Types of distributed ledger technologies include blockchain, a historical record of transactions, much like a database, that can contain financial and non-financial transactions distributed across several systems in near-real time over a peer-to-peer network; directed acyclic graphs nodes, which send transaction events to nodes that participate in a transaction; and a smart contract, a computer program that controls the transfer information between parties under certain conditions. While DLTs have great potential for disrupting and improving industry, the white paper indicates, ensuring scalability for industrial applications can prove challenging.
Several technologies are available to address scalability challenges.
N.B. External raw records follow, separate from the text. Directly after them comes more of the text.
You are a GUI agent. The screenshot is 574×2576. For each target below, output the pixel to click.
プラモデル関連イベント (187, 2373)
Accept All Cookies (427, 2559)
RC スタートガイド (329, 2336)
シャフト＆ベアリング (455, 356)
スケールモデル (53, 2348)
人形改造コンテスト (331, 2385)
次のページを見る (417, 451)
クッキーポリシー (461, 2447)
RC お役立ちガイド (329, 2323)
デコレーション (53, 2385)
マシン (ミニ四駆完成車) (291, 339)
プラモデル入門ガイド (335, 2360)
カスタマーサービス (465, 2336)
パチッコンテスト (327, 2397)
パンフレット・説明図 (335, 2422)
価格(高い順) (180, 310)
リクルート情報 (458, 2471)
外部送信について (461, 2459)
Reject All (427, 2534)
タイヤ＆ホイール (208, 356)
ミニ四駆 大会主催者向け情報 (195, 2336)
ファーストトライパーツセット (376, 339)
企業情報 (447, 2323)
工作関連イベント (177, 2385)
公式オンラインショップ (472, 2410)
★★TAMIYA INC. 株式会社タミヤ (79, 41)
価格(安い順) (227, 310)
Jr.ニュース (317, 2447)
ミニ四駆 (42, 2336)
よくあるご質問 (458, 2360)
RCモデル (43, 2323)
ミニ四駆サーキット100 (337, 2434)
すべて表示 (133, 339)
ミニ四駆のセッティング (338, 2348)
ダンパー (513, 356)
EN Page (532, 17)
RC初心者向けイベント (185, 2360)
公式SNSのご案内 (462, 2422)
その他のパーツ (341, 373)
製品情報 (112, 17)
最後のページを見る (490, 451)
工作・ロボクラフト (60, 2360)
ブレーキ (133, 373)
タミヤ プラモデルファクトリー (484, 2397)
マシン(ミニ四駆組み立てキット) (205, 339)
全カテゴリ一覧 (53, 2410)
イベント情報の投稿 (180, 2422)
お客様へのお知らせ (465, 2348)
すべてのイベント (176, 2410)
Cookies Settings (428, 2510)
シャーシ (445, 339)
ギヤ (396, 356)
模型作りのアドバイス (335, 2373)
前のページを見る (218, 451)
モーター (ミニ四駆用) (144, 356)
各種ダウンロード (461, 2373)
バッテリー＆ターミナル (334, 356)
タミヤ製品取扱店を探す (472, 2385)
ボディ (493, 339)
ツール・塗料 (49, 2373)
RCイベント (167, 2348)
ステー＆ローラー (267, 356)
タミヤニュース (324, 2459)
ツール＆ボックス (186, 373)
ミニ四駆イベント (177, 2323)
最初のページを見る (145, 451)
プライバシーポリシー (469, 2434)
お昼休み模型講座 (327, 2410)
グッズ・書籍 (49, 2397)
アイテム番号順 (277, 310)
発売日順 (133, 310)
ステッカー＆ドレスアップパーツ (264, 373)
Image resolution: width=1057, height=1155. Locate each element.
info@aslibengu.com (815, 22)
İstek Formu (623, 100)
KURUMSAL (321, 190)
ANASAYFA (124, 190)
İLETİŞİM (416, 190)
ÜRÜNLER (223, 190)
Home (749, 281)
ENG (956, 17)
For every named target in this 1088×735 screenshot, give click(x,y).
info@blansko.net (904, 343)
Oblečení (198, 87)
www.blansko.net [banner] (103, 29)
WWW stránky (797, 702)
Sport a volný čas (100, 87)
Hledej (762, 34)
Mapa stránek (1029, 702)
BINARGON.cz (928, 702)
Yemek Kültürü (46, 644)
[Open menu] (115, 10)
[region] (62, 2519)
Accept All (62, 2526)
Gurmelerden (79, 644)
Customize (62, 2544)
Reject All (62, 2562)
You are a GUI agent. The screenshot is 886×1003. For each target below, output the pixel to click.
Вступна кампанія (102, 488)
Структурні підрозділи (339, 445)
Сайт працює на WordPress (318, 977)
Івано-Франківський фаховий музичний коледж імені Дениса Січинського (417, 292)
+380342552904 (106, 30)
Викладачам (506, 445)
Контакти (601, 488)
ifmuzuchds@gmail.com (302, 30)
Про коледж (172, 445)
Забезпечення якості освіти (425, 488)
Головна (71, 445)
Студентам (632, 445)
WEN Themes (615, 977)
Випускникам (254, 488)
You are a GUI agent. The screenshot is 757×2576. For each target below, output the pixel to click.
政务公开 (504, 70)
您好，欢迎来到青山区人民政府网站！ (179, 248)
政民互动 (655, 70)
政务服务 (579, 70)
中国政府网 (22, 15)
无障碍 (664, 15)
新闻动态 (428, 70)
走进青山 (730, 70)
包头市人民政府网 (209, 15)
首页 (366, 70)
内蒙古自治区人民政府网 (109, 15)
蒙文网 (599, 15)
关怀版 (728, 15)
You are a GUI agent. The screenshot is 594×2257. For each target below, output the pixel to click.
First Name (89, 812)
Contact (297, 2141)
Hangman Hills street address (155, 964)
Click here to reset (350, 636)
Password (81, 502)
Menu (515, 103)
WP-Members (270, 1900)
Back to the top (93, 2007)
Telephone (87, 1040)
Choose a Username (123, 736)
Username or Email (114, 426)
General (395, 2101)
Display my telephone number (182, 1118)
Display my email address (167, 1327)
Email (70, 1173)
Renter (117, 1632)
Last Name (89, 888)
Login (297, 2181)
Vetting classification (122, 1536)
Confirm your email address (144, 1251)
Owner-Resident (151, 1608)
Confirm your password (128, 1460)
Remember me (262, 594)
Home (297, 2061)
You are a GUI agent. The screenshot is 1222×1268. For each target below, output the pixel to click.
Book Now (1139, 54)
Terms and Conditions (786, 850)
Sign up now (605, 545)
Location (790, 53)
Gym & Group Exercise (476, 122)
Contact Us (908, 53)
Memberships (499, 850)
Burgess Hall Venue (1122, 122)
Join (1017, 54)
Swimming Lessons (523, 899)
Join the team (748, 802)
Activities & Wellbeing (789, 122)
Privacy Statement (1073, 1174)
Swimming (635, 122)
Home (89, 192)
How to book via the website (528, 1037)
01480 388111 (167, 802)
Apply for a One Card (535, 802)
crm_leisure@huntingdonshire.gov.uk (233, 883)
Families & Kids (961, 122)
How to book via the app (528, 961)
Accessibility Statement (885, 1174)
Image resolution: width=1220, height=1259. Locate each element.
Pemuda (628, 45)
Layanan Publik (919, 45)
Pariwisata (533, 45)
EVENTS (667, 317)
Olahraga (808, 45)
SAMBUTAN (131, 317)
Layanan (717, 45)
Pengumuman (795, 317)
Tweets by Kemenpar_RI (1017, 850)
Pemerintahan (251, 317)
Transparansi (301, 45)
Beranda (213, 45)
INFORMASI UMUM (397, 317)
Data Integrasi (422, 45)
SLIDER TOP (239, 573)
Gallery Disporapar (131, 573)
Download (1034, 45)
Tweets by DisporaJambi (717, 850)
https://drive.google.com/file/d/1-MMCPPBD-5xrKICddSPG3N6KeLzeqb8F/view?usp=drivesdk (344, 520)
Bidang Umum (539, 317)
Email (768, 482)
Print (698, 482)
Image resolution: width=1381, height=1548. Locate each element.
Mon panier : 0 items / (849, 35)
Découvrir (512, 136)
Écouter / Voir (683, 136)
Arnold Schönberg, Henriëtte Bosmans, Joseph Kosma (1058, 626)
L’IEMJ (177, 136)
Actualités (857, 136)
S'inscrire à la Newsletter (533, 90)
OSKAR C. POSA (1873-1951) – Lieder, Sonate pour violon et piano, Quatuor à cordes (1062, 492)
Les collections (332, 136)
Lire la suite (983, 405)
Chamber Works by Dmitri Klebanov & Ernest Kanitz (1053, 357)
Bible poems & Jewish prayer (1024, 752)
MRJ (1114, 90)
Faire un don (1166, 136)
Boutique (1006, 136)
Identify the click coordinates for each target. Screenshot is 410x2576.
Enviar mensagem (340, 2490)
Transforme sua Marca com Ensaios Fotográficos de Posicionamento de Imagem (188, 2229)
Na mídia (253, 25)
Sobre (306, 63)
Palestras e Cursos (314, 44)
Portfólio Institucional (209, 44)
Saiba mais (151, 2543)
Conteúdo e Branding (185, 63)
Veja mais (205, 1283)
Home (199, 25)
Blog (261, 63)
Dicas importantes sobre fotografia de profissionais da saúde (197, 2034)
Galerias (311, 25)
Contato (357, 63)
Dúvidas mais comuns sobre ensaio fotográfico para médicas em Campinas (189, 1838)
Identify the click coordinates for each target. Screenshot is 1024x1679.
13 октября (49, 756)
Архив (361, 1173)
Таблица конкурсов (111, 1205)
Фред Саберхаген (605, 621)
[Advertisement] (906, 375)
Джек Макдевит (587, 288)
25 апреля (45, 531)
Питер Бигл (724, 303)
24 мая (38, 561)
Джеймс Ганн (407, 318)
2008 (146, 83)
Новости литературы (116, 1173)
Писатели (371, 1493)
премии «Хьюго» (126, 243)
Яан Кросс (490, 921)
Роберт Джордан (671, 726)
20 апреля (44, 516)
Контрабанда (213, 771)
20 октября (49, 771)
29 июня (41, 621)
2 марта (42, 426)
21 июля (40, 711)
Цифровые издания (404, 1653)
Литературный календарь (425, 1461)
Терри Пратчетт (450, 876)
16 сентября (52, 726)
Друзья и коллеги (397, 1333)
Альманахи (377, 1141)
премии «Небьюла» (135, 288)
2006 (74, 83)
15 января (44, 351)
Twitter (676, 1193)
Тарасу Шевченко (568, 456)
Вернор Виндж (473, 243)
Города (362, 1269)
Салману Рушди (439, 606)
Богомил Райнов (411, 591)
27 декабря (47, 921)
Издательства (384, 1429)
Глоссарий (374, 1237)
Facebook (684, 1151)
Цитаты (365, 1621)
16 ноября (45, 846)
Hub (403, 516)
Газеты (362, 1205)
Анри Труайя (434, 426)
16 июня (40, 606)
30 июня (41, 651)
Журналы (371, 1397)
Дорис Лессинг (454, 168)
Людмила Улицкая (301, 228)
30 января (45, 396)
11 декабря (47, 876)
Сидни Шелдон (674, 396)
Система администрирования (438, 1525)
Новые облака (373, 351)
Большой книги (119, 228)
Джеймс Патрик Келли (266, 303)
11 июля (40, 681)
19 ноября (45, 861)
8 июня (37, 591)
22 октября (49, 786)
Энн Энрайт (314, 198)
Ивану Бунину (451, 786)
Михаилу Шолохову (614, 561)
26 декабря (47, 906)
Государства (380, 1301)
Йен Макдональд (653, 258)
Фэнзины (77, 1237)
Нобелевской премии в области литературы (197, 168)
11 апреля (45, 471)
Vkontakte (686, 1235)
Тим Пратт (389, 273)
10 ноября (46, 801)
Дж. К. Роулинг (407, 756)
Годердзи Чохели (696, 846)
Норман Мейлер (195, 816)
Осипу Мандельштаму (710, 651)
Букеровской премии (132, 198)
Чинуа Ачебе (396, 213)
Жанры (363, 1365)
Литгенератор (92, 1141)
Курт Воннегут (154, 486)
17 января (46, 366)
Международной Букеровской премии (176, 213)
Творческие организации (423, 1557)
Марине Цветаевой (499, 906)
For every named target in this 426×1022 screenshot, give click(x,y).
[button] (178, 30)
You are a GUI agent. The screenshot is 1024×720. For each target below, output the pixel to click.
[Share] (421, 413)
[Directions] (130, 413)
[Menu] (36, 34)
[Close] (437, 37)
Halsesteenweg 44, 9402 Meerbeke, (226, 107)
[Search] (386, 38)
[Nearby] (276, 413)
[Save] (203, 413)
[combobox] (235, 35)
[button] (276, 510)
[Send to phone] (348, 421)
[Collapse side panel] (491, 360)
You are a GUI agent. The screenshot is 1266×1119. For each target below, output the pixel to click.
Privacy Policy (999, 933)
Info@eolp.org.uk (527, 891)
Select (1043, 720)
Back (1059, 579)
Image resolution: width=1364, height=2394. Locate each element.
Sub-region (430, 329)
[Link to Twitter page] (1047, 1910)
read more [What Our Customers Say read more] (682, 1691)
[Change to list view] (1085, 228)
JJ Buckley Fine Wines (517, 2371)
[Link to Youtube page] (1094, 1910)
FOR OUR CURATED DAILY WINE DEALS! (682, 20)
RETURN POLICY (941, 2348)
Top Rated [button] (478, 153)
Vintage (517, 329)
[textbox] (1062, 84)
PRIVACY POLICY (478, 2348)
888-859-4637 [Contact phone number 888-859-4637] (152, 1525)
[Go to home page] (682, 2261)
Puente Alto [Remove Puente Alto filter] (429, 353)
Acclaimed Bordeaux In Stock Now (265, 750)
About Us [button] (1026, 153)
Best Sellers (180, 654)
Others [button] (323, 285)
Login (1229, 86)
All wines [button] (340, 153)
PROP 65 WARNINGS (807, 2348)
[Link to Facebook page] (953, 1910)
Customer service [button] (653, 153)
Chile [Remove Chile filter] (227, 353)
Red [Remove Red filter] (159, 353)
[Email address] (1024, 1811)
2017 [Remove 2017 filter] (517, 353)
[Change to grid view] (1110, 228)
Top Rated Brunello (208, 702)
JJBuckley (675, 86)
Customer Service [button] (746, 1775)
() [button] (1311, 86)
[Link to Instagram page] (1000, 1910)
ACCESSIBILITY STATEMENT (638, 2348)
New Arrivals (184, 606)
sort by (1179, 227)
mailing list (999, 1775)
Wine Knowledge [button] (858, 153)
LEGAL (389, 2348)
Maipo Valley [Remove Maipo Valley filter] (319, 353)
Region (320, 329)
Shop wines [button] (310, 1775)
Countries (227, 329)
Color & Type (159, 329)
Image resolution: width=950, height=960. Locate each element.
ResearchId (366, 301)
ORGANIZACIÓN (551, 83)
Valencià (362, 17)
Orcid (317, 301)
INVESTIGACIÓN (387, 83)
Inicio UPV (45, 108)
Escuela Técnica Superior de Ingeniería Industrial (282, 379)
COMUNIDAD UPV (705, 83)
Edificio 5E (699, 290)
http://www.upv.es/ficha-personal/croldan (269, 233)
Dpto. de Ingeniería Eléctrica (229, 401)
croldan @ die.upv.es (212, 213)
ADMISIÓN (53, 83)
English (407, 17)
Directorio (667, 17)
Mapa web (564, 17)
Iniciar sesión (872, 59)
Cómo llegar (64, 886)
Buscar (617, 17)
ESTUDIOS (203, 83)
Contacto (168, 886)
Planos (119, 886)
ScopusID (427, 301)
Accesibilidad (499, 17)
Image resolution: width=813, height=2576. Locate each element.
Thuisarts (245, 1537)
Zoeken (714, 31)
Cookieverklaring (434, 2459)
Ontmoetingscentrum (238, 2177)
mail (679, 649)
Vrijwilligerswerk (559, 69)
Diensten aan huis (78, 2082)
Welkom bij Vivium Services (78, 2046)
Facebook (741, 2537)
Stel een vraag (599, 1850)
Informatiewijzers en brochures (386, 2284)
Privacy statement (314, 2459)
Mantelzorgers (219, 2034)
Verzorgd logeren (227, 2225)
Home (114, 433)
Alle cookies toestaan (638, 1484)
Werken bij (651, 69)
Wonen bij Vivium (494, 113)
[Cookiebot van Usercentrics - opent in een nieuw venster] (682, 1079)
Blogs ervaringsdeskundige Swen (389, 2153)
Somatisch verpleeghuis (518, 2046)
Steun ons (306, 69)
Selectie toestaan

These include hardware-layer solutions (high-end machines used to accelerate blockchain operations), data-layer solutions (which boost transaction performance by increasing block size and reducing the intervals at which blocks are created), network-layer solutions (which optimize network bandwidth usage and increase connectivity among blockchain nodes to improve the transaction throughput), consensus-layer solutions (which enable greater scalability) and off-chain solutions (which offload transactions from the main blockchain to reduce network traffic).
Vertical industries described in the white paper include pharmaceuticals, transportation, infrastructure, finance and banking, mining and minerals, energy and utilities, logistics, automotive and more. “Distributed ledgers are a nascent technology but they are already being used in IoT environments,” said IoTeX’s Xinxin Fan, a fellow cochair of the IIC Distributed Ledger Task Group, in the prepared statement. “If companies use due diligence in testing, DLTs can be used for a competitive advantage.”